Si l’objectif semble ambitieux – en 2018, 3,2 % des salariés d’entreprises du CAC 40 bénéficiaient d’une forme d’actionnariat salarié –, la France se démarque néanmoins par ses bonnes pratiques. Pas moins de 40 % des salariés actionnaires en Europe sont français, soit 3 millions de personnes. L’inspiration serait plutôt à chercher du côté des États-Unis. « Le pays fait référence en matière d’actionnariat salarié. Aux États-Unis, les auteurs de référence parlent de capitalisme de partage ou ‘shared capitalism’. Ce sont essentiellement les PME qui le développent. Il est en effet plus aisé de partager les objectifs avec ses salariés dans une PME ou une ETI que dans une multinationale », explique Nicolas Aubert. En France, cependant, la mise en place d’un tel dispositif est essentiellement le fait de grandes entreprises ou de start-ups.
Les vertus de l’actionnariat salarié
L’adoption de l’actionnariat salarié par un nombre croissant d’entreprises souligne l’appétit des collaborateurs pour ces dispositifs. Ainsi, malgré les incertitudes de 2020, les taux de participation des salariés à ces opérations ont atteint un niveau supérieur aux années précédentes. De quoi réjouir le management, car « l’implication des salariés au capital a un impact significatif sur la performance des entreprises », témoigne Nicolas Aubert. Une donnée qui prend d’autant plus de sens en période de difficultés.
Le premier vecteur de performance est sans surprise financier. L’actionnariat salarié permet d’aligner les intérêts de toutes les parties prenantes de l’entreprise, et renforce la motivation des collaborateurs.
Les bénéfices non financiers sont tout aussi importants, notamment en période d’incertitude économique. Il limite ainsi les départs et le turn-over des équipes, permettant à la société de retenir ses talents et d’être en ordre de marche pour participer à la relance.
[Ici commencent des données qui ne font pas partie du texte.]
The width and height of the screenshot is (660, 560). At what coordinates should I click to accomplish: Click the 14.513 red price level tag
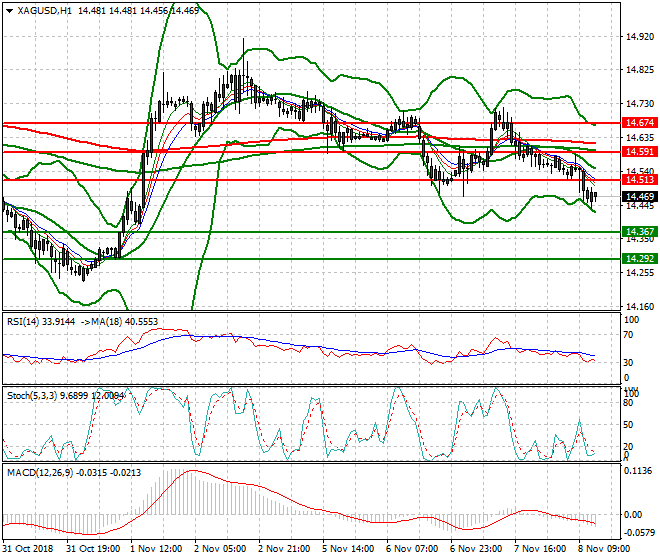coord(638,180)
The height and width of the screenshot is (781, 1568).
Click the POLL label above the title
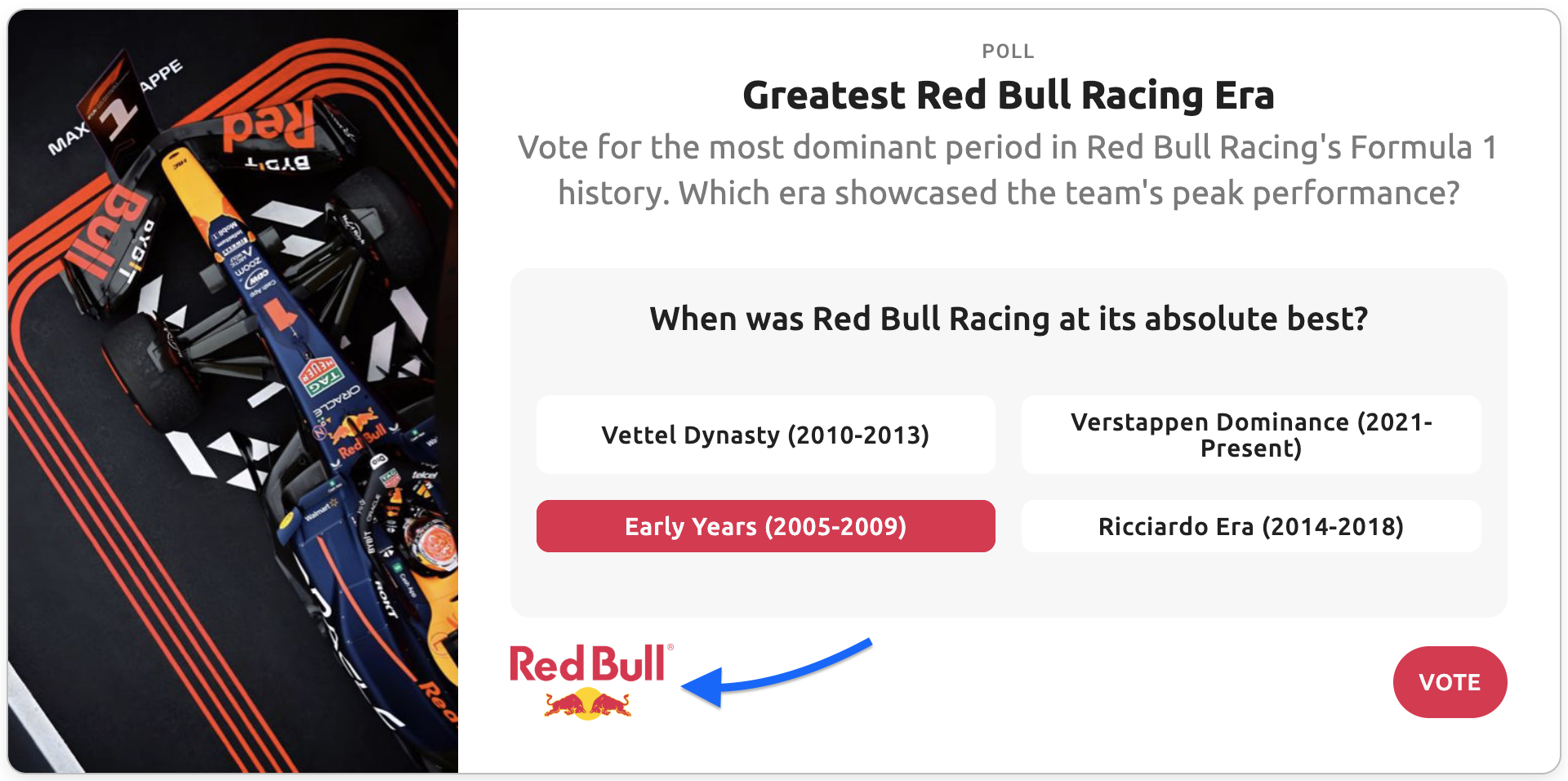[x=1008, y=51]
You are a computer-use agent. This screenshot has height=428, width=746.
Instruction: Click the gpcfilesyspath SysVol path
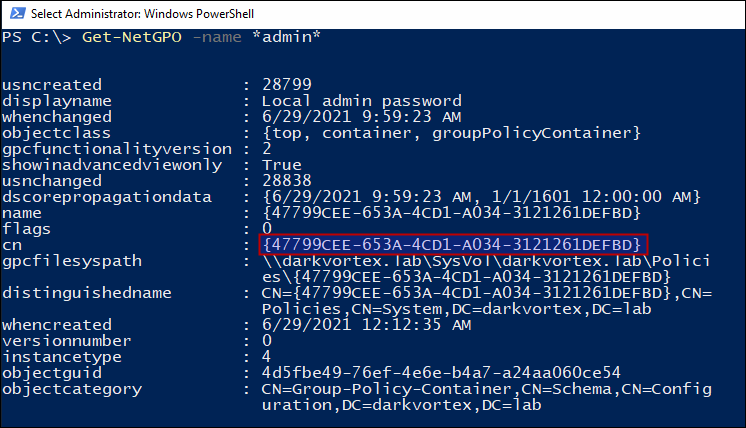pyautogui.click(x=486, y=269)
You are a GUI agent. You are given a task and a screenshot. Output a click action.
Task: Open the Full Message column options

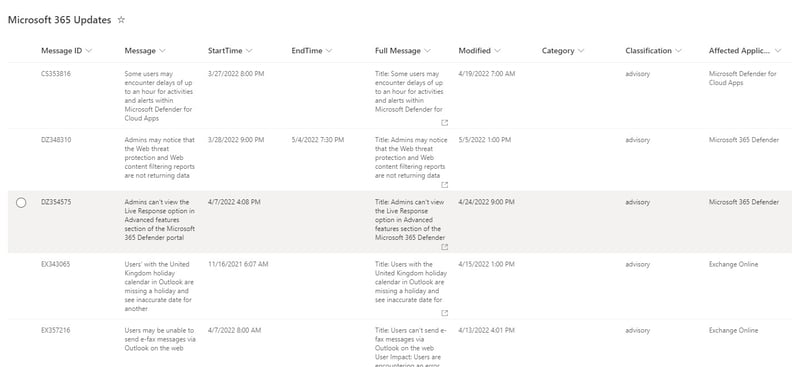tap(427, 51)
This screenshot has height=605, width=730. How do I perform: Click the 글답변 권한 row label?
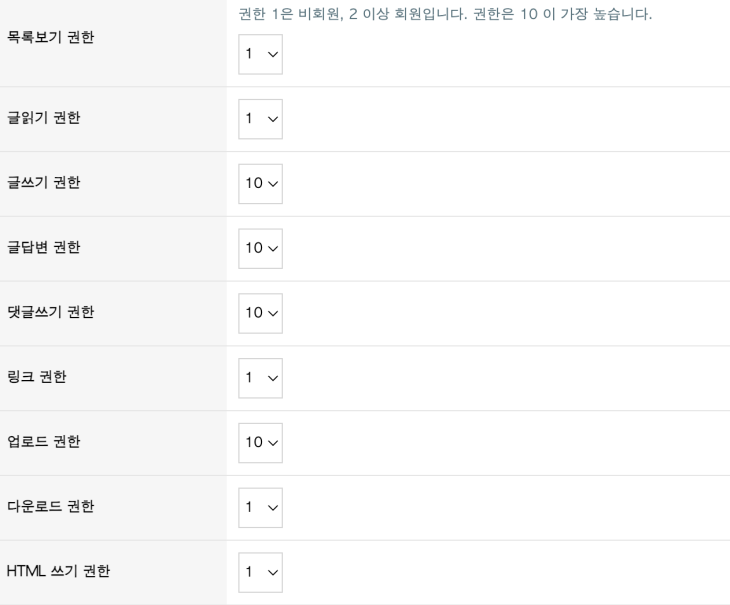[44, 247]
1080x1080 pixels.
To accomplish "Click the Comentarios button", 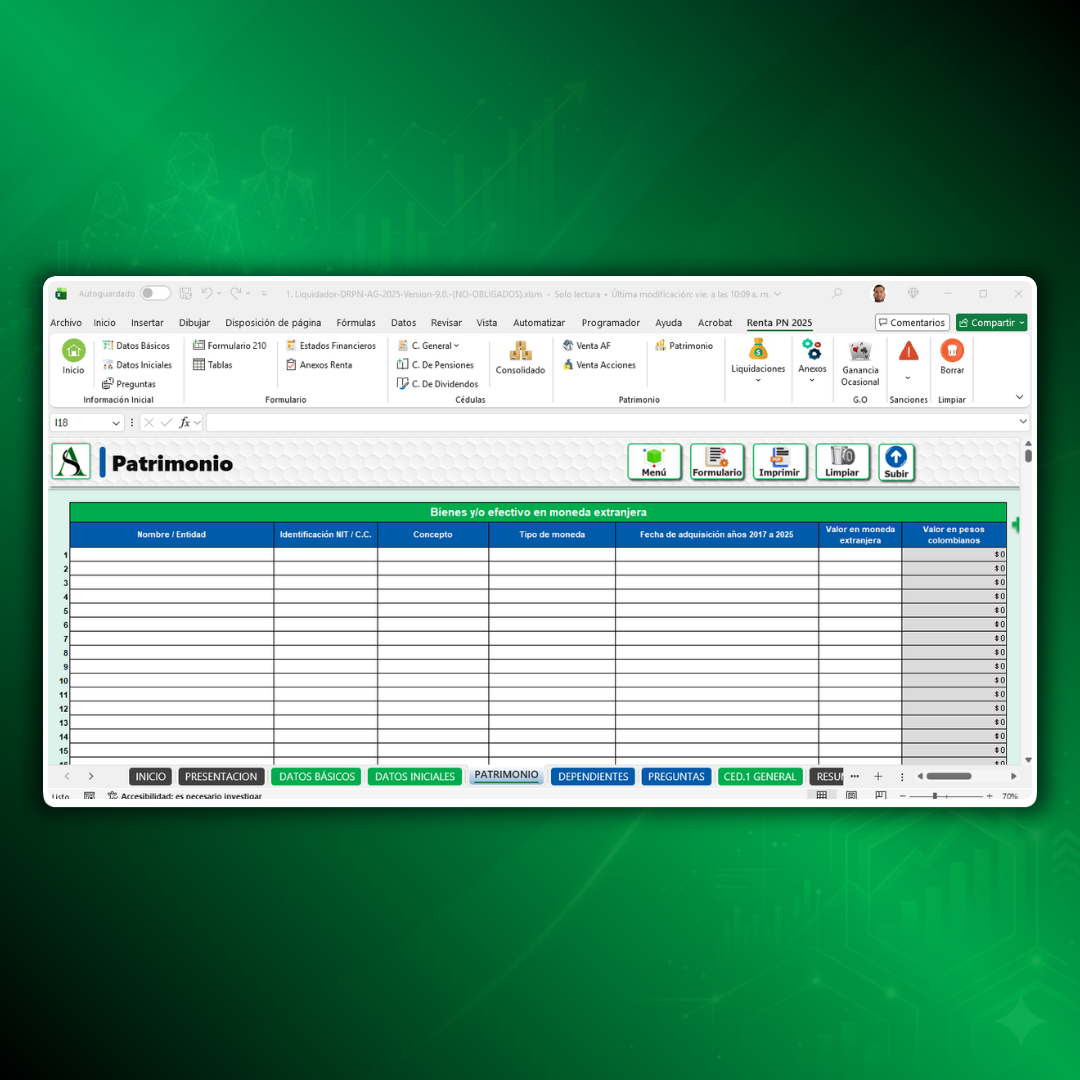I will 912,323.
Il s’agit, de plus, d’un outil de management efficace, qui améliore la motivation et l’esprit d’équipe, car la prime est collective et non individuelle. L’actionnariat salarié participe par ailleurs à l’attachement des collaborateurs à leur entreprise. « En 2020, dans le classement américain du magazine Fortune des 100 entreprises où il fait bon travailler (100 Best companies to work for), 78 ont une forme d’actionnariat salarié. Les 22 entreprises restantes sont à but non lucratif et ne peuvent pas avoir d’actionnariat salarié », souligne Nicolas Aubert.
Enfin, les sociétés qui pratiquent l’actionnariat salarié démontrent une sensibilité plus élevée à la RSE. Sans oublier que les entreprises plus avancées en matière de RSE et de gouvernance ont mieux résisté au cours de la crise, révèle notamment un sondage de l’IFA (Institut français des administrateurs).
Le private equity, promoteur du partage de la valeur
Les acteurs du capital-investissement sont devenus les premiers déclencheurs de l’actionnariat salarié dans les entreprises non cotées. Ils ont su profiter de leur facilité à parler à tous les échelons dans les sociétés. Ce rôle est appelé à s’étoffer, car le gouvernement souhaite renforcer ce dispositif encore trop cantonné aux grands groupes. Le modèle à suivre serait celui des États-Unis où environ 20% des salariés, soit environ 32 millions, détenaient une forme d’actionnariat salarié2 contre environ 8 millions en Europe3. —
Les initiatives du private equity en faveur de cette forme de partage de la valeur avec les salariés devraient être d’autant mieux accueillies que la crise a démontré les vertus du dispositif. Véritable levier de performance économique, l’actionnariat salarié répond aussi aux aspirations d’un capitalisme redéfini, soucieux de son capital humain.